Restraint and handling

Optimal patient positioning is important for successful venipuncture 22, and some chelonians may require sedation in order to exteriorize the legs, tail or head for blood sampling.19 Ketamine (2-5 mg/kg IM), alfaxalone (5-10 mg/kg IM), alpha-2 agonists, like dexmedetomidine (0.025-0.05 mg/kg IM), can be used to chemically restrain the patient.16

 

 

Sample handling

A high quality blood sample is needed for precise examination and diagnosis.1 Poor quality blood data can be useless or even misleading.22 The presence of blood clots, hemolysis, excessive anticoagulant, and hemodilution of the sample with lymph or extravascular fluid can all alter the diagnostic value of test results.1,5,6,12,17,19,21

The blood of some chelonians can clot very quickly, so obtain all blood samples as quickly as possible. Chelonian erythrocytes are also one of the largest of all vertebrates and the use of very small needles can lead to hemolysis (Fig 3).19 Select the largest needle size appropriate for your individual patient and always apply gentle negative pressure as too much suction increases the risk of damaging the large chelonian erythrocyte.19 To reduce the risk of lysing large, fragile chelonian erythrocytes, also be sure to remove the needle hub from the syringe before transferring blood to the blood collection tube or preparing the blood film (Fig 4).7,17,22

Visit “General Principles of Reptile Venipuncture” for additional advice on preparation, sample handling, and recommended sample volume.

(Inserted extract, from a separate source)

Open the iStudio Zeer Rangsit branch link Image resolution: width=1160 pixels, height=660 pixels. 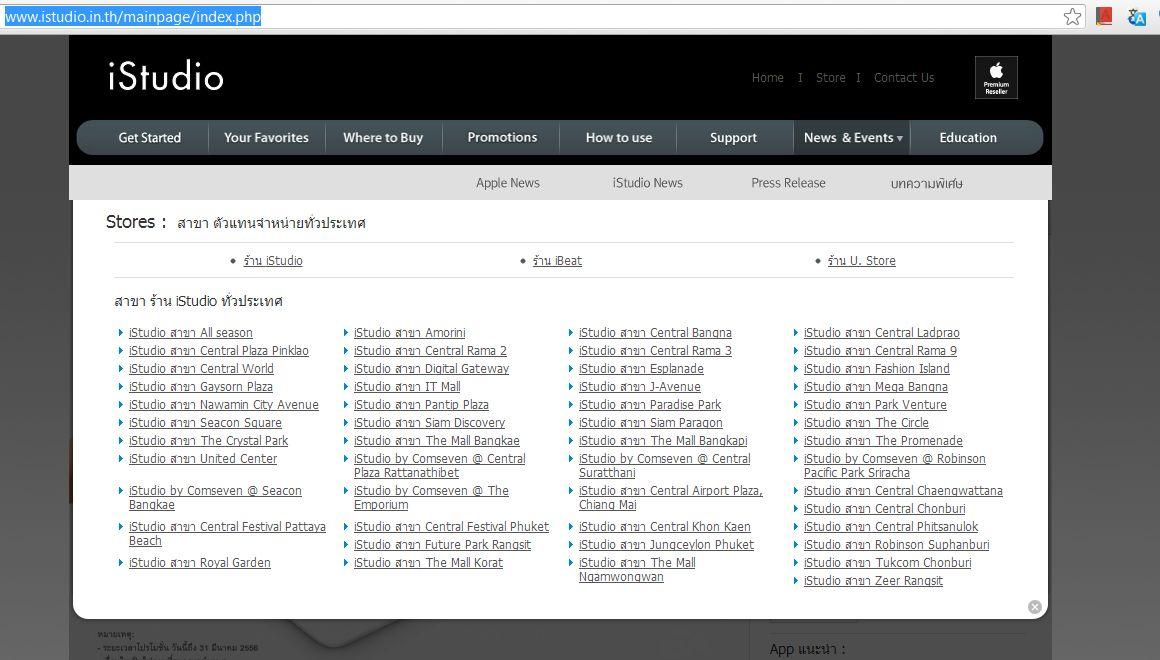click(873, 581)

Chelonian erythrocytes are one of the largest of all vertebrates. For instance, the largest diameter of the Greek tortoise (Testudo graeca) erythrocyte measures 18.05 μm.4b Compare this to mammalian red blood cells, which often measure between 7 to 8 μm.

Figure 3. Chelonian erythrocytes are one of the largest of all vertebrates. For instance, the largest diameter of the Greek tortoise (Testudo graeca) erythrocyte measures 18.05 μm.4b Compare this to mammalian red blood cells, which often measure between 7 to 8 μm.25 Photo credit:  John Alan Elson via Wikimedia Commons. Click image to enlarge.

 

Remove the needle hub from the syringe before transferring blood to the anticoagulant tube to reduce the risk of hemolysis of large, fragile chelonian erythrocytes.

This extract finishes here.